Il Tribunale del Lavoro di Ivrea ha emesso quattro sentenze che potrebbero segnare una svolta nazionale sul tema dei tempi di vestizione e svestizione degli operatori sanitari. Le decisioni, che danno pienamente ragione a un gruppo di infermieri sostenuti dal sindacato Nursing Up, riconoscono ufficialmente questi minuti come tempo di lavoro effettivo, imponendo all’ASL TO4 il pagamento delle differenze retributive, interessi e spese legali.

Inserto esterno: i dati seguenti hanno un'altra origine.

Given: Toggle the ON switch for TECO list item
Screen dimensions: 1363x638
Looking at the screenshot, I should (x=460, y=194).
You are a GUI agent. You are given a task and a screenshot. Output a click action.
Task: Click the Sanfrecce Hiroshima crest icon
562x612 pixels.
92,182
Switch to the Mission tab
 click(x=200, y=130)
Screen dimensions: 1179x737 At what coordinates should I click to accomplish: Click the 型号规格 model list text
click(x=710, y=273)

«Non è solo una vittoria, è l’inizio di una svolta nazionale», ha dichiarato Antonio De Palma, presidente del sindacato Nursing Up, che ha sottolineato come queste sentenze siano parte di un più ampio progetto legale a tutela degli operatori sanitari. «Dove non c’è ascolto, ci sarà la giustizia a ristabilire l’equilibrio», ha aggiunto.

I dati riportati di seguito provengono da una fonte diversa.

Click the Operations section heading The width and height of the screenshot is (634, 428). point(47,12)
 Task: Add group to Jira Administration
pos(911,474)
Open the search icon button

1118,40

Le pronunce di Ivrea si inseriscono in un quadro giurisprudenziale già consolidato. La Corte di Cassazione, infatti, con diverse ordinanze – tra cui la n. 3901/2019 e la n. 9306/2022 – ha stabilito che le operazioni di vestizione e svestizione, se imposte per motivi di sicurezza, igiene e organizzazione del servizio, devono essere considerate a tutti gli effetti parte dell’orario lavorativo.
Il tema, tuttavia, rimane controverso nei luoghi di lavoro. Secondo quanto previsto dal CCNL comparto sanità, il tempo dedicato alla vestizione è formalmente riconosciuto solo se oggetto di timbratura e limitato a 10 minuti complessivi per turno. Una previsione che, alla luce delle recenti sentenze, appare sempre più inadeguata rispetto ai principi affermati dai giudici del lavoro.

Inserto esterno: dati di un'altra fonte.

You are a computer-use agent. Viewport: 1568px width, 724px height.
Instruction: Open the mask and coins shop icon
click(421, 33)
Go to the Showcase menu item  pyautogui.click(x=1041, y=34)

La questione non è solo giuridica, ma tocca anche la dignità professionale di infermieri e operatori sanitari, spesso costretti a decidere se arrivare prima al lavoro senza retribuzione o affrontare richiami disciplinari per ritardi. Come si legge in una nota di Nursing Up, è paradossale che in un contesto dove l’igiene e la sicurezza dovrebbero essere prioritari, si penalizzi il tempo dedicato proprio a garantire questi aspetti.
«Abbiamo chiesto. Abbiamo atteso. Ora basta. Ogni tribunale può diventare la sede della nostra battaglia», ha concluso De Palma. Il sindacato si dice pronto a sostenere legalmente ogni professionista che voglia far valere i propri diritti, in un momento in cui il riconoscimento del lavoro reale non è più solo una questione contrattuale, ma di equità e rispetto.
In un sistema sanitario sempre più sotto pressione, il tempo non è solo un dato organizzativo: è uno spazio di cura che comincia dal momento in cui il professionista indossa il camice. E come tale, merita di essere riconosciuto.